--- Questions to answer ---
**a)** Reproduce, word for word, the stretch of the El Salvador service essay from "Economics in Service: Practical" through "an economic dilemma.".
**b)** Carry on the essay about economics and serving the poor in El Salvador, picking up right after its final sentence.

--- Document segment ---

^^^^^^^^^^^^^^^^

Economics in Service: Practical Economics and Serving the Poor in El Salvador

These simple stair steps made from salvaged tires improve the structure of the eroded hillside and make safer passage for those walking through.  

As we learn the terrain of El Salvador topographically, we are also learning it culturally and economically.   We must consistently evaluate the moments in which we find ourselves, and locate the origin and significance of observations we make.  El Salvador is a country whose population’s economic situation is dramatically stratified.  The more stories we hear and the more facts we find, the more we are seeing the economic injustice that exists.  From the complexities of a dollarized economy to countless people working for far less than what little is considered ‘minimum’, at every turn there is an economic dilemma.

During a recent service project, we were faced with a series of situations that revealed one of the economic tensions encountered in our efforts to bring holistic change, moment by moment, here in El Salvador.  The project involved facilitating a group of 10 volunteers in a three-fold day of service to  the community of Milagro de Dios. The day’s plans included roof repair, basic sanitation construction, and a public works erosion control project.

For the erosion control project, we intended to use irreparable tires, re-purposing useless tires in a  way that serves the community’s need for erosion prevention as well as safe walkways.  That morning, with volunteers on-site and ready to work, our team members responsible for acquiring the tires, which were usually available nearby free of charge, could not find any tires for the project. As the minutes ticked by, volunteer hours slipping away, visiting tire shop after tire shop, further and further away from Milagro de Dios, they searched for the crucial element of this project: free tires.

As the search continued, other options were considered.  For the sake of time and volunteer hours, the more expensive option of purchasing usable, but still used, tires for $10 each was an option.  Yet, the project required a minimum of 8 tires, resulting in at least $80 of unexpected expense.  While this expense, in some ways, may seem minimal, the contrasting reality is that $80 is more than an average Salvadorian’s income for an entire week.

In this particular case, how would that kind of expense be received by the family we were serving?  And by the surrounding community of displaced people, living in homes made of plastic sheeting, cardboard, worn sheet metal, bamboo, and rope?  Would our ‘service’ quickly become a burden to our friends, who would be painfully aware of their inability to reciprocate such service?  Could our desire to complete the project inadvertently create a relational dilemma?   Would the tires soon be uprooted and resold, perhaps used on a vehicle in need?  The thought of usable tires being utilized as steps in this impoverished community is outrageous.  It would have been embarrassing for this family to know we spent over a week's wage on a product that, given one more hour, could have been received free of charge.

^^^^^^^^^^^^^^^^

--- Given entries ---
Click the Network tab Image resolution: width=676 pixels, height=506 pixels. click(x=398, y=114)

^^^^^^^^^^^^^^^^

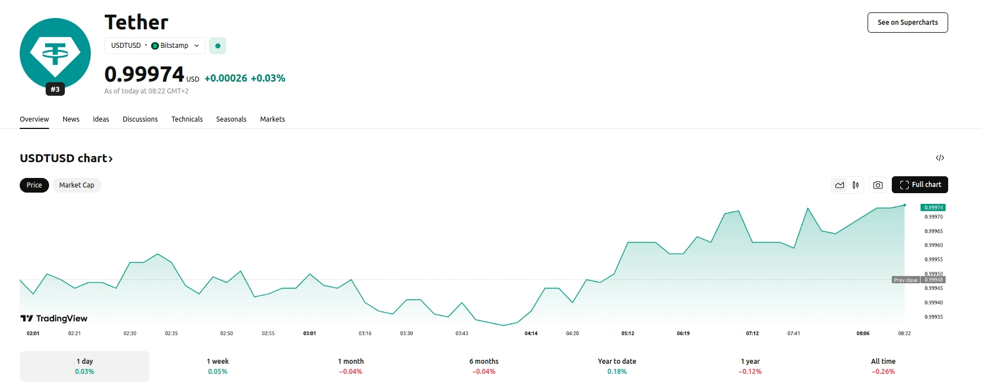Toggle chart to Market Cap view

^^^^^^^^^^^^^^^^

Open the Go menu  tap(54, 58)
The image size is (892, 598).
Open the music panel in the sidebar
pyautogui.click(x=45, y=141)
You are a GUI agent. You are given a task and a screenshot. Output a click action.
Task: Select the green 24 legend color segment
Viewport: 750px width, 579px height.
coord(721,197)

^^^^^^^^^^^^^^^^

--- Task responses ---
**a)**
Economics in Service: Practical Economics and Serving the Poor in El Salvador

These simple stair steps made from salvaged tires improve the structure of the eroded hillside and make safer passage for those walking through.  

As we learn the terrain of El Salvador topographically, we are also learning it culturally and economically.   We must consistently evaluate the moments in which we find ourselves, and locate the origin and significance of observations we make.  El Salvador is a country whose population’s economic situation is dramatically stratified.  The more stories we hear and the more facts we find, the more we are seeing the economic injustice that exists.  From the complexities of a dollarized economy to countless people working for far less than what little is considered ‘minimum’, at every turn there is an economic dilemma.

**b)**
As the questions and tension mounted, we could only pray, knowing that our behavior in these moments defines who we are to our Salvadorian friends.  Would we forge ahead, and use our access to wealth at every turn? Or would we learn to wait, be patient, and to carefully consider the complexities of our service?

Finally, after much searching, we found a shop that had 3 tires we could use.  The next had seven.  Once we had obtained 10 tires, we began to return to Milagro de Dios, but then decided to try just one more shop where we were given 9 more tires!

Through patience, perseverance, and prayer, we found what was needed, and we found it in abundance - more than twice as many as the ’minimum’ of 8 we had projected.  We were able to complete the project, despite the morning spent searching for tires, and we did this without resorting to the wealth that lurks at the tips of our fingers.  We were not only able to complete our original plans, but we used the extra tires to fill in a newly eroded hole alongside a community bridge, which had created a safety hazard.

The day of service in Milagro de Dios was a huge success!  The projects were finished, relationships were strengthened,  and priceless lessons were learned in our pursuit of lives that embody an ethic that questions affluent methods and mindsets.  We are thankful for each day we have here in El Salvador.  As we continue to press toward the actualization of our vocations here, we embrace moments like the project in Milagro de Dios to sharpen and strengthen us.